Havia muito em jogo na quarta e última edição da série Carniça e a Blindagem Mística. O quadrinista Shiko deu início à série no fim de 2020, com Carniça e a Blindagem Mística – Parte 1: É Bonito o Meu Punhal. Em junho de 2021 saiu Carniça e a Blindagem Mística – Parte 2: A Tutela do Oculto e em janeiro de 2023 foi publicada Carniça e a Blindagem Mística – Parte 3: A Morte Anda no Mundo. A intenção original do autor era fechar a história em três volumes, mas ele estendeu a obra até Carniça e a Blindagem Mística – Parte 4: A Filha da Mulher Morta.
O escopo emocional e visual da série cresceu ao longo das três primeiras edições, acompanhando a escalada de fúria e violência das protagonistas.
É Bonito o Meu Punhal mostrou Carniça resgatando sua filha Jurema e a incorporando a seu bando em Alagoas no início dos anos 1920. A Tutela do Oculto focou nas origens da heroína que dá título à obra e seus poderes sobrenaturais. A Morte Anda no Mundo concluiu grande parte da saga de vingança do bando contra os abusos do passado. Havia poucas pistas e muitas expectativas sobre o desenrolar da quarta edição.
A Filha da Mulher Morta é um epílogo épico para aquela que talvez seja a obra mais grandiosa de Shiko até aqui. A conclusão da série se volta para os aspectos sobrenaturais da história de Carniça. Após alcançar sua desforra, a heroína precisa se acertar com as autoridades em seu encalço e com as entidades que lhe deram proteção.
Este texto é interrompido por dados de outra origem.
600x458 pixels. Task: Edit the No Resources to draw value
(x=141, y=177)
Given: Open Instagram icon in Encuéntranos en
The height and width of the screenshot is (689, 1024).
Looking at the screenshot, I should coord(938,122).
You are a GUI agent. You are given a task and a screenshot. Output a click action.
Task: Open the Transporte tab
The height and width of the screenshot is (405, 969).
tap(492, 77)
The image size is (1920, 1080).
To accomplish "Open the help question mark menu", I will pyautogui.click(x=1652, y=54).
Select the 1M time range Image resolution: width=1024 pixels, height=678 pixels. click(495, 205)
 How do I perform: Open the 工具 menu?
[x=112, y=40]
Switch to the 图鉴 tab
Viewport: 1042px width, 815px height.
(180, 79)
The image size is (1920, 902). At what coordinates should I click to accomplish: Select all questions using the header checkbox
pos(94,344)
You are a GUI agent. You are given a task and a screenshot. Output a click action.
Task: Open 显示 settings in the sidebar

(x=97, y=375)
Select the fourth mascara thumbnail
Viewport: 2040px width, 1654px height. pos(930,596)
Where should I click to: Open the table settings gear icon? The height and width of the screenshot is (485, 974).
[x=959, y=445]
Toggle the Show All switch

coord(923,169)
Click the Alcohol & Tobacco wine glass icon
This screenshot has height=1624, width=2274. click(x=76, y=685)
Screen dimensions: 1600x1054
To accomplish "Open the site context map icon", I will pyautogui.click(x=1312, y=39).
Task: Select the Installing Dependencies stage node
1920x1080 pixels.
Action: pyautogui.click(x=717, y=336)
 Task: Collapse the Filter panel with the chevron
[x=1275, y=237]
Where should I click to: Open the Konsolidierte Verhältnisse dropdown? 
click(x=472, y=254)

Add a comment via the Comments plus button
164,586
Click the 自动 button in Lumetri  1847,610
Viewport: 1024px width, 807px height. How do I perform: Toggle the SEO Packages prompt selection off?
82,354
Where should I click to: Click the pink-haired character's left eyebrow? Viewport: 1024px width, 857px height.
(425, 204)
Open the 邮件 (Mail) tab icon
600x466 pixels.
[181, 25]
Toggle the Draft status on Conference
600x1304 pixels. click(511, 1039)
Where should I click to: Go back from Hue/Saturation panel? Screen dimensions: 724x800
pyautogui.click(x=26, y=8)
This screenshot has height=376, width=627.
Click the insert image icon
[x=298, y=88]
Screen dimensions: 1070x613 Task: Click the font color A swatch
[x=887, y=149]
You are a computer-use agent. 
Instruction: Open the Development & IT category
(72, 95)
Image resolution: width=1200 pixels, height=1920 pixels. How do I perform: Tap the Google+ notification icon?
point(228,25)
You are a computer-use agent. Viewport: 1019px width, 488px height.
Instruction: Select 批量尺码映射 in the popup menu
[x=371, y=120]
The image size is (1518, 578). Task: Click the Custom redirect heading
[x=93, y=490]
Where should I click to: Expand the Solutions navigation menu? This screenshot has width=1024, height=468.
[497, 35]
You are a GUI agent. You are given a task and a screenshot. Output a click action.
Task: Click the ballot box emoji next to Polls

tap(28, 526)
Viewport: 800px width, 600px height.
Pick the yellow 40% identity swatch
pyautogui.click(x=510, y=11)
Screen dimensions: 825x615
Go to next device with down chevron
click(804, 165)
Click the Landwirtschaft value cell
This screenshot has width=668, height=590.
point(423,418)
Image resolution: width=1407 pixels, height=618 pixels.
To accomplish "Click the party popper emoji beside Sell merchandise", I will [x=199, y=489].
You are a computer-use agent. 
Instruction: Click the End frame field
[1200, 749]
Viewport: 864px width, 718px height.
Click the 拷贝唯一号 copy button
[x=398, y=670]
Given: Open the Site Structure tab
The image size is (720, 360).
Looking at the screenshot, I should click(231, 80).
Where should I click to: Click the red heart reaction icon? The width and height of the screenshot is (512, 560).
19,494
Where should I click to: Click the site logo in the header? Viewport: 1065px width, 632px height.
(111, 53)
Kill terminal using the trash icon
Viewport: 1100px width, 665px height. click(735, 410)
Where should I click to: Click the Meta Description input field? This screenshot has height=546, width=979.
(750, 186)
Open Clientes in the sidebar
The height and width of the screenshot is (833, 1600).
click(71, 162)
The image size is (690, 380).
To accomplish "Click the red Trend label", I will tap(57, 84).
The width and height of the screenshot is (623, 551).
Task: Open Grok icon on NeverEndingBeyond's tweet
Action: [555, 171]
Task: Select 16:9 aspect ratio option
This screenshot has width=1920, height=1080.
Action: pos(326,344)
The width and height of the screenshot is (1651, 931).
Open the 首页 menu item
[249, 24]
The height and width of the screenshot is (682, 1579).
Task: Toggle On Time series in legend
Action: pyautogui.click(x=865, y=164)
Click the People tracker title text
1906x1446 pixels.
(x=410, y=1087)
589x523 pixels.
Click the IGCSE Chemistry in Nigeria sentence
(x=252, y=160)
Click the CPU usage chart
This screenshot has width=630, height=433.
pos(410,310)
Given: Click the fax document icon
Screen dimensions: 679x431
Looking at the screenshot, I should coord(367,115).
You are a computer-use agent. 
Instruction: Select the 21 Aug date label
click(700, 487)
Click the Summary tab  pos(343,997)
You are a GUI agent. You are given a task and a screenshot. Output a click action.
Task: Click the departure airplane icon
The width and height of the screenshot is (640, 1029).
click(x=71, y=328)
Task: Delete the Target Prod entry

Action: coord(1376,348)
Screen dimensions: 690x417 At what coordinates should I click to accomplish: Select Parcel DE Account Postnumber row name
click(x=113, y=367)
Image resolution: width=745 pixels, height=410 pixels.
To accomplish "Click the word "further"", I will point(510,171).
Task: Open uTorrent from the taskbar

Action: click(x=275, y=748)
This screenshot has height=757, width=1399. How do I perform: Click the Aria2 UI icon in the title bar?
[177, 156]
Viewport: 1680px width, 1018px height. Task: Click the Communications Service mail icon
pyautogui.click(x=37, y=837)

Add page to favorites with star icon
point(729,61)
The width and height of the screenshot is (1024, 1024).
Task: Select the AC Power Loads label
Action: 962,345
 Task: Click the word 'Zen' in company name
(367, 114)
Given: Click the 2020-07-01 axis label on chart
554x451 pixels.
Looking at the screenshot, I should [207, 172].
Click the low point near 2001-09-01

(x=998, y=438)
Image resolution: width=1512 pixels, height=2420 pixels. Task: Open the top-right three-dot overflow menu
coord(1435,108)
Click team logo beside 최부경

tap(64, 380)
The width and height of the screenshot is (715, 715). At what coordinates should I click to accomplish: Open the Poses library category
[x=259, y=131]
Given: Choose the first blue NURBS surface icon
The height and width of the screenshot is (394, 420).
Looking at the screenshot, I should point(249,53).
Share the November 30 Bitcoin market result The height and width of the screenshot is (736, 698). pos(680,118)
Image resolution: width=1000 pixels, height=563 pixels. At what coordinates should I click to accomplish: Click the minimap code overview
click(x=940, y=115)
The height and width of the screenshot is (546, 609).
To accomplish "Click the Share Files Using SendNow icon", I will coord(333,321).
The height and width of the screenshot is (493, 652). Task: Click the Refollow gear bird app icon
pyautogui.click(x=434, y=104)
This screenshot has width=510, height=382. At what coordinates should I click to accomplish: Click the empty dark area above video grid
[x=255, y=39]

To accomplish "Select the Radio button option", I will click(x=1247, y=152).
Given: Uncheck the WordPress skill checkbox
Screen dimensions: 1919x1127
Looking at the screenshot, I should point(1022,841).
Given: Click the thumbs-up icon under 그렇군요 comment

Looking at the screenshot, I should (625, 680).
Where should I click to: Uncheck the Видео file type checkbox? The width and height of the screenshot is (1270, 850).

A quarta parte de Carniça e a Blindagem Mística talvez seja a mais violenta da série, mas também a mais poética e menos mundana.
Shiko, aliás, sintetiza o tom desse fechamento em trecho que diz: “Toda vingança é poesia que só o ódio acha rima”.
Rugas e chuva
Talvez minhas obras preferidas de Shiko até aqui fossem Lavagem (Mino, 2015) e Três Buracos (Mino, 2019). Além do meu gosto pelo preto e branco, acho que o nanquim da primeira e o lápis da segunda casam com a brutalidade de suas tramas. Também são obras mais ousadas em termos narrativos, com investidas mais propositivas do autor em relação ao uso da linguagem dos quadrinhos.

Em termos de designs de páginas e experimentações narrativas, Carniça e a Blindagem Mística é mais conservadora. Trata-se de uma opção coerente com a proposta da obra. É uma história maior, com ares operísticos, envolvendo mais personagens e com uma ambientação mais complexa. Gosto do contraste entre a trama mais rebuscada e a praticidade do contar da história.
E a arte do quarto Carniça é tão refinada, com tantas metáforas visuais e tantos detalhes no traço de Shiko, que qualquer outra investida estética tornava-se desnecessária. É uma arte virtuosa, mas sem ostentação. Tudo ali tem razão de ser, das rugas dos personagens aos pingos de chuva de uma das sequências de ação da HQ.
Anos 2020
É cedo para apontar o significado de Carniça para os quadrinhos brasileiros, mas não hesito ao incluí-la desde já entre as grandes HQs nacionais dos anos 2020. Aposto em sua presença em várias listas de melhores de 2025, e adianto que estará na minha. Torço para que as quatro edições sejam reunidas em um único volume e cheguem a ainda mais leitores.
Carniça é uma obra de época, ambientada em um passado próximo, mas extremamente atual como retrato da nossa realidade. Trata de injustiças de um Brasil contemporâneo, mas vai além dos lamentos e desabafos acerca dos absurdos ao nosso redor. Tem tudo isso, mas, talvez principalmente, é divertida para caramba e uma puta HQ.
Passei os últimos quatro anos sob a companhia de Carniça e seu bando, no aguardo do desenrolar de sua jornada por vingança. Lamento que a saga das quatro heroínas da série tenha terminado, mas celebro o final grandioso dado por Shiko à HQ.